Buradasınız
Ücret Kesintilerine İzin Vermeyelim!

Ücret kesintileri, patronların, işyerlerinde işçileri yıldırmak, korkutmak ve baskı altına almak için kullandıkları yöntemlerden birisidir. Örneğin işe geç gitme, mesaiye kalmama, işin hatalı üretilmesi gibi durumlarda patronlar haksız yere ücret kesintileri yapıyorlar. Ayrıca bu kesintileri keyfi bir biçimde kural haline getirerek bütün işçilerin boyun eğmesini istiyorlar. Patronların gözümüzü korkutmak için kullandıkları bu tehdidin karşısında uyanık ve bilinçli olursak, onların oyununu tersine çevirebiliriz.
Patronlar hangi durumlarda ücret kesintisi yapamazlar:
4857 Sayılı İş Kanunu’nun 38. maddesinde ücret kesme cezası şöyle açıklanmaktadır:
- İşveren, toplu sözleşme veya iş sözleşmelerinde gösterilmiş olan sebepler dışında işçiye ücret kesme cezası veremez.
- İşçi ücretlerinden ceza olarak yapılacak kesintilerin işçiye derhal sebepleriyle beraber yazılı olarak bildirilmesi gerekir.
- İşçi ücretlerinden yapılacak kesintiler bir ayda iki günlük ücretten fazla olamaz.
- Bu paralar kesildiği tarihten itibaren bir ay içinde, Çalışma ve Sosyal Güvenlik Bakanlığı hesabına yatırılmalıdır.
Yani işçiden ceza olarak kestiği ücreti patron kendi istediği gibi kullanamaz. İşçilerin eğitimi için ayrılan fona yatırmak zorundadır. İlgili maddede bu durum şöyle açıklanmaktadır:
- Her işveren, işyerinde bu paraların ayrı bir hesabını tutmaya mecburdur.

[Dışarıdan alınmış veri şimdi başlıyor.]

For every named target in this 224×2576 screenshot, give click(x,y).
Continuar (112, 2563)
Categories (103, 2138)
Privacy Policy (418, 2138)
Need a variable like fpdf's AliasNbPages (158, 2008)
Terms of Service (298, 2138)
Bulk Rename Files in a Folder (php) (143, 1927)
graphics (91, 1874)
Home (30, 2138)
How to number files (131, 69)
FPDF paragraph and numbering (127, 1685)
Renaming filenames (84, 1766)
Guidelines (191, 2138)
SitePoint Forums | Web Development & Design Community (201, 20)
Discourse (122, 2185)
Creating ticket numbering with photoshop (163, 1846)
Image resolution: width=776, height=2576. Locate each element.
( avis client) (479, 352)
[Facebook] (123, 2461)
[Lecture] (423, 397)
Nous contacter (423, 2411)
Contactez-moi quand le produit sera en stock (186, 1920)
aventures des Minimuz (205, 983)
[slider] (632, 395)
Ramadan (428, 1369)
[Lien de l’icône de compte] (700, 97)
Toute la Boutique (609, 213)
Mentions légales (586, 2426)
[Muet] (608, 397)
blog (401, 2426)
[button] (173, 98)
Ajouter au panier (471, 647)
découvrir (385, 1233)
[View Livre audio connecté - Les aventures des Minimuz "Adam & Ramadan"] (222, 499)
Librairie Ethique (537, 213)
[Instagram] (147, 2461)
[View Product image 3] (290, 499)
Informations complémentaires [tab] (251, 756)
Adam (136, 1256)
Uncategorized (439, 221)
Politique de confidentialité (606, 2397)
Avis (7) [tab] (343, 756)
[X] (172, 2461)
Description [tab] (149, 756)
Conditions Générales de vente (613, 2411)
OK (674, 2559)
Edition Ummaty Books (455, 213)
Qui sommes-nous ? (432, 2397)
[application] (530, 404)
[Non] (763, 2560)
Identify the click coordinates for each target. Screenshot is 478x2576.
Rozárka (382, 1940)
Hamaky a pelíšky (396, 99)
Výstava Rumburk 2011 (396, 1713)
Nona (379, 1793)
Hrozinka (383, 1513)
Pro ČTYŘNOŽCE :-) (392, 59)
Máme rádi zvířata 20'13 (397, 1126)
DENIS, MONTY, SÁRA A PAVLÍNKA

Birikmiş bulunan ceza paralarının nerelere ve ne kadar verileceği Çalışma ve Sosyal Güvenlik Bakanının başkanlık edeceği ve işçi temsilcilerinin de katılacağı bir kurul tarafından karara bağlanır.
Ücret kesintisiyle ilgili iş kanununda uyulması gereken maddeler bu şekilde açıklanırken, patronlar ücret kesintisi konusunda yasada yer alan maddelere uymuyorlar. Yasa, ücret kesintisi uygulamasının imzaladığımız iş sözleşmesinde yazılı olması gerektiğini söylüyor. Fakat işçiler işe alınmak için, patronun önlerine koyduğu sözleşmeleri sorgusuz sualsiz imzalamak zorunda kalıyorlar. Ancak işçilerin rızaları olmadan imzalatılan iş sözleşmeleri 4857 sayılı İş Yasasına aykırı olamaz. Aslında patronlar kendi orman kanunlarını dayatmakta ve suç işlemektedirler. Patronlar işçilerin örgütsüzlüğünden güç alarak imzalanan sözleşmeleri bir tehdit unsuru olarak kullanıyorlar. İşe geç kalındığında uygulanan ücret kesme cezası da bu tehditlerden biridir.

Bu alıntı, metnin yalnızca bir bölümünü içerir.